# Exercise
Can you set down the material word for word, starting at its first line and stopping after the line that contains "tap(176, 511)"?

# Dataset entries

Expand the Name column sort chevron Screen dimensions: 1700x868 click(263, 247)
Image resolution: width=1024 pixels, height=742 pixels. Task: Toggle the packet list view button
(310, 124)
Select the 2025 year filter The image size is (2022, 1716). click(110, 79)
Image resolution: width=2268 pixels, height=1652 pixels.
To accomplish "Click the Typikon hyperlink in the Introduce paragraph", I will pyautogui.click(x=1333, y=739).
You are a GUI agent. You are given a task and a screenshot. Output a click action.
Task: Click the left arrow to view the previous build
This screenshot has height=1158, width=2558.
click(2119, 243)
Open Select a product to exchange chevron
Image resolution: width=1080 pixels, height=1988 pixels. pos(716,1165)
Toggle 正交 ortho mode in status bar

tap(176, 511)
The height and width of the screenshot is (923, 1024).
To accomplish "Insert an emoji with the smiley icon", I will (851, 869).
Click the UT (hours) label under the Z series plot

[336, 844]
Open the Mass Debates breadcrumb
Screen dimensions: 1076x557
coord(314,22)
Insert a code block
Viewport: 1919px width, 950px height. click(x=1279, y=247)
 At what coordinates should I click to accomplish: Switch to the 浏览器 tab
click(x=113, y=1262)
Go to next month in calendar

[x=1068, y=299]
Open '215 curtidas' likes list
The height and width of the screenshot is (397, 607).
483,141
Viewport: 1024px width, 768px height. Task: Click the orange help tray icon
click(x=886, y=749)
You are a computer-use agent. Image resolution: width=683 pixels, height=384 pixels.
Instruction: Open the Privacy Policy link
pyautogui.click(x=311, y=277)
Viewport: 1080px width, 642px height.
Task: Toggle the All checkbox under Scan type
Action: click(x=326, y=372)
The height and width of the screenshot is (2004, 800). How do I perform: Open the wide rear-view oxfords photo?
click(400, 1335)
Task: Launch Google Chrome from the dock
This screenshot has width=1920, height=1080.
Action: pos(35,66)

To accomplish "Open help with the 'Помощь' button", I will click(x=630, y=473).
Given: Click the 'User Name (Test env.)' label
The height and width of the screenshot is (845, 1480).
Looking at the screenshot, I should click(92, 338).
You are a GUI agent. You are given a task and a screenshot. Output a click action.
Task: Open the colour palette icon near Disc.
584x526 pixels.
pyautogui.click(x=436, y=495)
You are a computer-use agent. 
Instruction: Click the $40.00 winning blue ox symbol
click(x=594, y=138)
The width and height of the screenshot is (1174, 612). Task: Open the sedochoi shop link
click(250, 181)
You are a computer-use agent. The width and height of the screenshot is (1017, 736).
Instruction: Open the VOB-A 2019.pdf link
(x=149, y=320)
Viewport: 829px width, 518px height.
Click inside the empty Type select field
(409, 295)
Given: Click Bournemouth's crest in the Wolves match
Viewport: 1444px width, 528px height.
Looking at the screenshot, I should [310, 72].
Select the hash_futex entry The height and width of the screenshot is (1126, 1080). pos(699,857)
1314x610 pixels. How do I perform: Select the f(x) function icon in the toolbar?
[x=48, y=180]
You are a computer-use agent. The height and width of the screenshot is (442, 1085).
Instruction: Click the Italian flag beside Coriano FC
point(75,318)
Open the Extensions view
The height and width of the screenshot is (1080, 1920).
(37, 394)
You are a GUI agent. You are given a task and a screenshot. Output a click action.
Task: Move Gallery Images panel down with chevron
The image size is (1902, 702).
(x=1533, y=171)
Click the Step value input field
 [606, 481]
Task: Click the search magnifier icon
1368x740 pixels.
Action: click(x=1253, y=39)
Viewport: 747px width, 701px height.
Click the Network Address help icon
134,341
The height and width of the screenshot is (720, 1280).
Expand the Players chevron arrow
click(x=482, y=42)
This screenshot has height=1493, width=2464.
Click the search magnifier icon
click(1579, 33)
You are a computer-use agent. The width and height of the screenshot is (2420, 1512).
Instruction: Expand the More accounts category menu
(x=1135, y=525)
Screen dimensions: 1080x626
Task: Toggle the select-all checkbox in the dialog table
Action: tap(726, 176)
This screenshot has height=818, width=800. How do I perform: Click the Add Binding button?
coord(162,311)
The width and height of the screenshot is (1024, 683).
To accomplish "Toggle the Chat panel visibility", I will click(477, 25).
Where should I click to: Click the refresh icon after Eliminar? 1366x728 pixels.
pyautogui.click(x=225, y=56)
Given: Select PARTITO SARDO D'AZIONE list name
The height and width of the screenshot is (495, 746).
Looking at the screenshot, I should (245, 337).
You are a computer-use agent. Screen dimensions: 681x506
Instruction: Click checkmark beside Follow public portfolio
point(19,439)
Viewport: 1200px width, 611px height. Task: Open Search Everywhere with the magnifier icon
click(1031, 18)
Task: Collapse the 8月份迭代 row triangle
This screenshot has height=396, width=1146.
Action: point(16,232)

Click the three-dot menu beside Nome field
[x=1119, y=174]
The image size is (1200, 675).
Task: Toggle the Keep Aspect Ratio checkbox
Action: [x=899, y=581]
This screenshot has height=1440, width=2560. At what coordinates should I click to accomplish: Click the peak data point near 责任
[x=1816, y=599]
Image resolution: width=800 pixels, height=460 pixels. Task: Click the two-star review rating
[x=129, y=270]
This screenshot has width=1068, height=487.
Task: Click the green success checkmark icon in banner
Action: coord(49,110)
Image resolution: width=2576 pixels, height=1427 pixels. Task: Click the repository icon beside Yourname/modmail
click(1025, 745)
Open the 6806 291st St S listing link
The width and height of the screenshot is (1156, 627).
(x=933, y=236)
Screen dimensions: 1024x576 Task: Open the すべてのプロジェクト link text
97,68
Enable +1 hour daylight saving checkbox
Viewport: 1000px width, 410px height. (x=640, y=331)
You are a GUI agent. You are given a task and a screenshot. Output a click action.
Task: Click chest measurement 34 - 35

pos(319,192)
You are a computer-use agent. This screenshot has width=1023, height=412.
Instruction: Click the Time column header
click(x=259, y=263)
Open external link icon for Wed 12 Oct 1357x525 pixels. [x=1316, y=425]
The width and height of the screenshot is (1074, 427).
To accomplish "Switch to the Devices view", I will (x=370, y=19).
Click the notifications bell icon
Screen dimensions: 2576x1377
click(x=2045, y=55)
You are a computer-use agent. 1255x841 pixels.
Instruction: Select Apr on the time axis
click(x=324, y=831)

# Full answer
Expand the Name column sort chevron Screen dimensions: 1700x868 click(263, 247)
Image resolution: width=1024 pixels, height=742 pixels. Task: Toggle the packet list view button
(310, 124)
Select the 2025 year filter The image size is (2022, 1716). click(110, 79)
Image resolution: width=2268 pixels, height=1652 pixels.
To accomplish "Click the Typikon hyperlink in the Introduce paragraph", I will pyautogui.click(x=1333, y=739).
You are a GUI agent. You are given a task and a screenshot. Output a click action.
Task: Click the left arrow to view the previous build
This screenshot has height=1158, width=2558.
click(2119, 243)
Open Select a product to exchange chevron
Image resolution: width=1080 pixels, height=1988 pixels. pos(716,1165)
Toggle 正交 ortho mode in status bar

tap(176, 511)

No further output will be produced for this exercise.